BEGIN Data to use

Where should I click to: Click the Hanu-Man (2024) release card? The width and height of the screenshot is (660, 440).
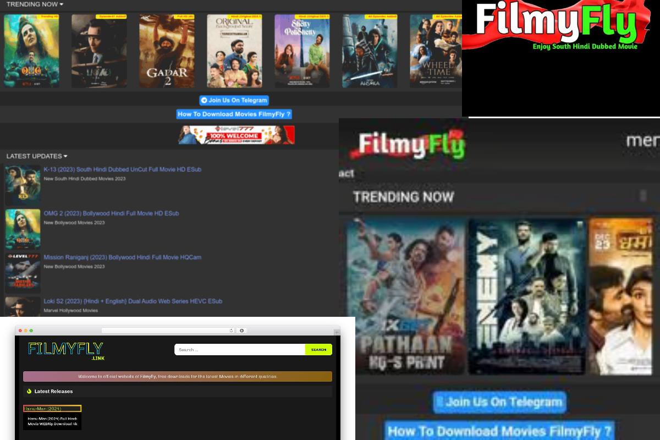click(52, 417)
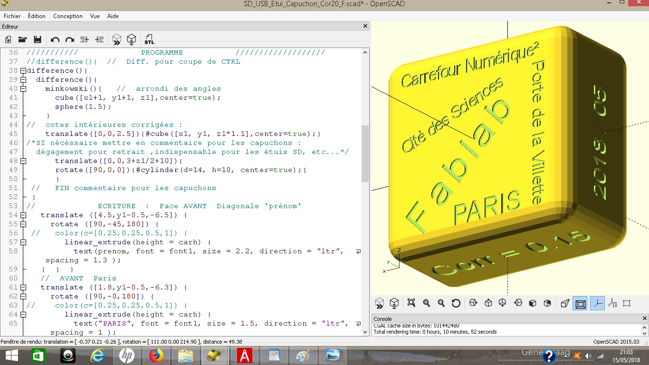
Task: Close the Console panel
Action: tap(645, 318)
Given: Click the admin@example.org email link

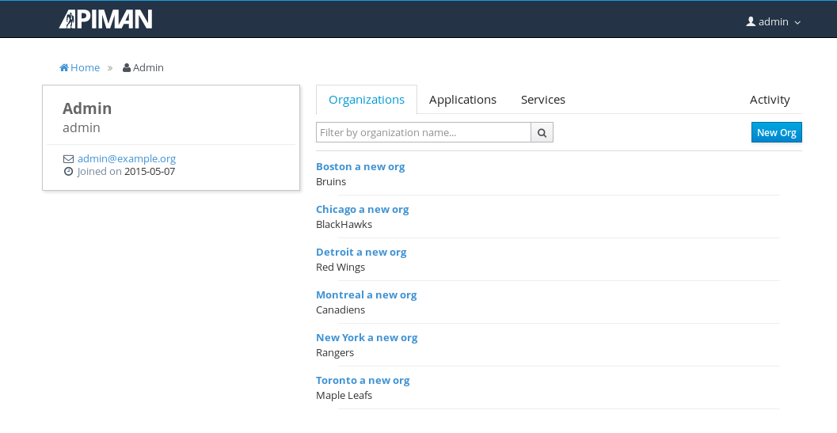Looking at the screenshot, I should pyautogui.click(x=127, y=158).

END Data to use
BEGIN Data to use

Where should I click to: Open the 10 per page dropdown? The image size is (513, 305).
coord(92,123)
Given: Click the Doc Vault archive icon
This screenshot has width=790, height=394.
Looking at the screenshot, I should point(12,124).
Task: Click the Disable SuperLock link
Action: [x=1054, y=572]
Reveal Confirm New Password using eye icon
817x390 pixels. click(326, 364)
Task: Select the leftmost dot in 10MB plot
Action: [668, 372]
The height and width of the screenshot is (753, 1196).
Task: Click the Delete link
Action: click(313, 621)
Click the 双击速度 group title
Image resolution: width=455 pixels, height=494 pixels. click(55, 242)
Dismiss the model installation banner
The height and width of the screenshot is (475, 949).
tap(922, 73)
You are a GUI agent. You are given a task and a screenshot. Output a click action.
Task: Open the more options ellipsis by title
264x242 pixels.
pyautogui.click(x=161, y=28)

END Data to use
BEGIN Data to use

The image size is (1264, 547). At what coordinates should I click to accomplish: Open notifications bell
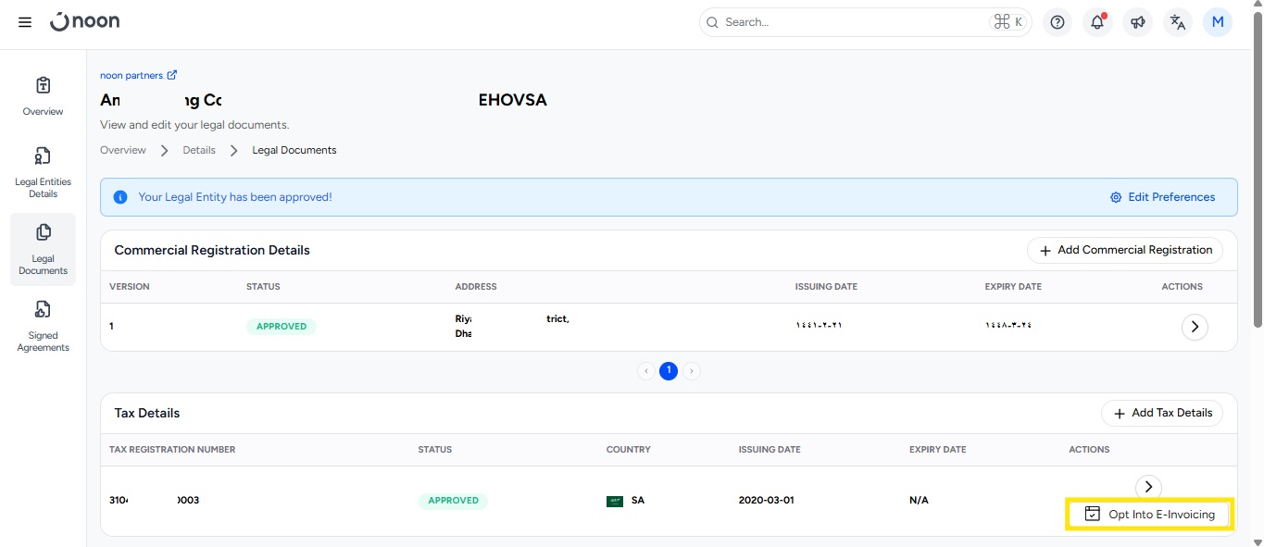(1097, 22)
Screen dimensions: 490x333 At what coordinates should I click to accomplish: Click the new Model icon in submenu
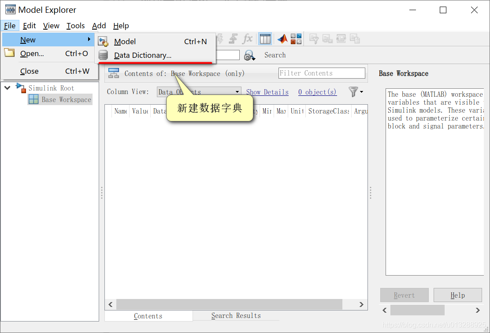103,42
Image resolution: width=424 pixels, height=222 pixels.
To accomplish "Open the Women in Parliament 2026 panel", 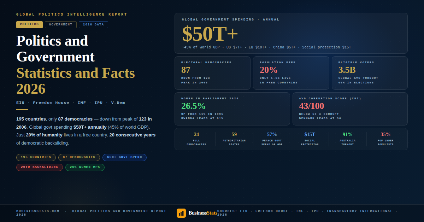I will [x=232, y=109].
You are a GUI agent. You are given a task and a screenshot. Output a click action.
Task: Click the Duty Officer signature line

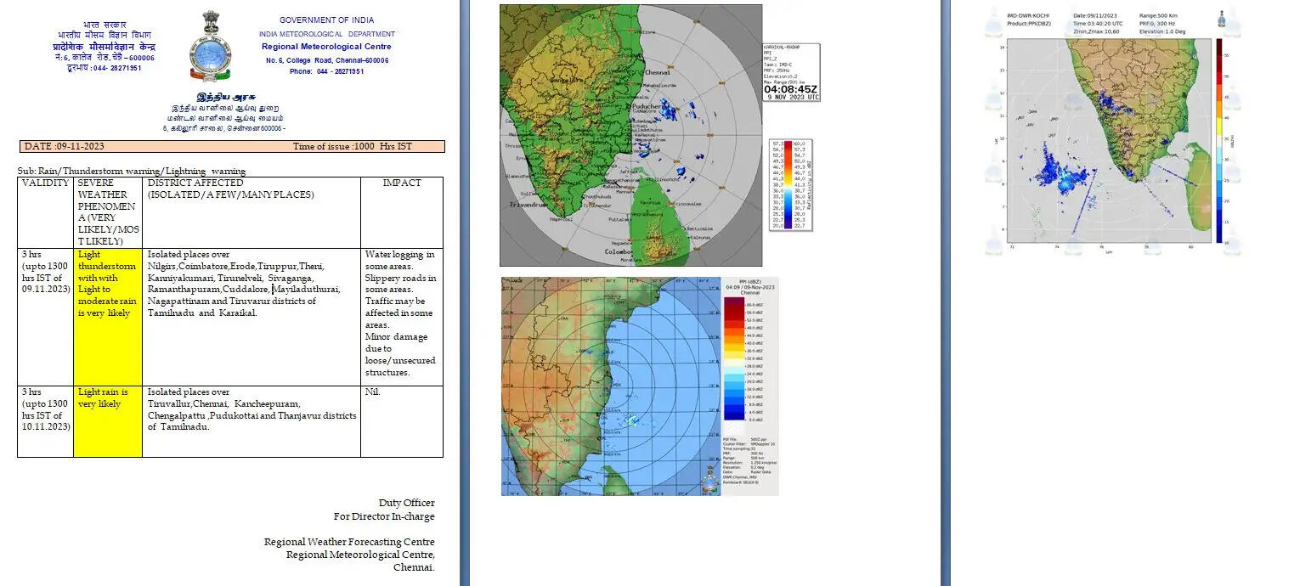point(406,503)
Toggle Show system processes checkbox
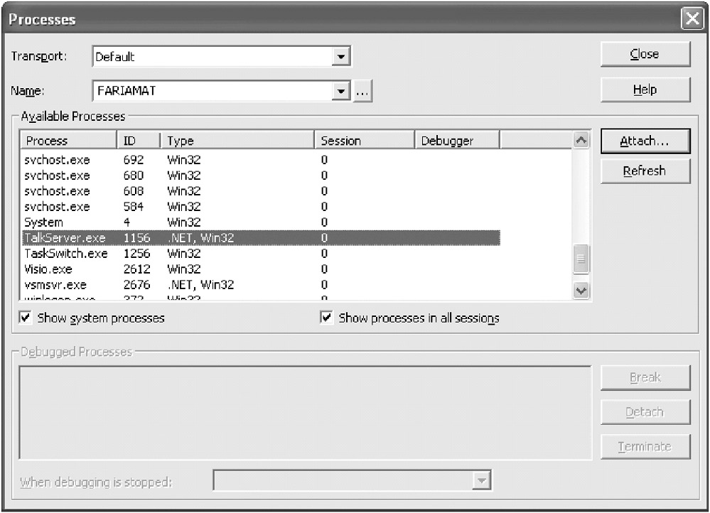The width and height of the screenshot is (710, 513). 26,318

END Data to use

* _Exercise_: Look back over the records above. Reproduce exactly everything from the line with "The image size is (1264, 547)." down to the line with "Image resolution: width=424", inclusive, and leave the pictures out.

* _Expected answer_:
The image size is (1264, 547). At what coordinates should I click to accomplish: Open notifications bell
(1097, 22)
Screen dimensions: 490x333 At what coordinates should I click to accomplish: Click the new Model icon in submenu
103,42
Image resolution: width=424 pixels, height=222 pixels.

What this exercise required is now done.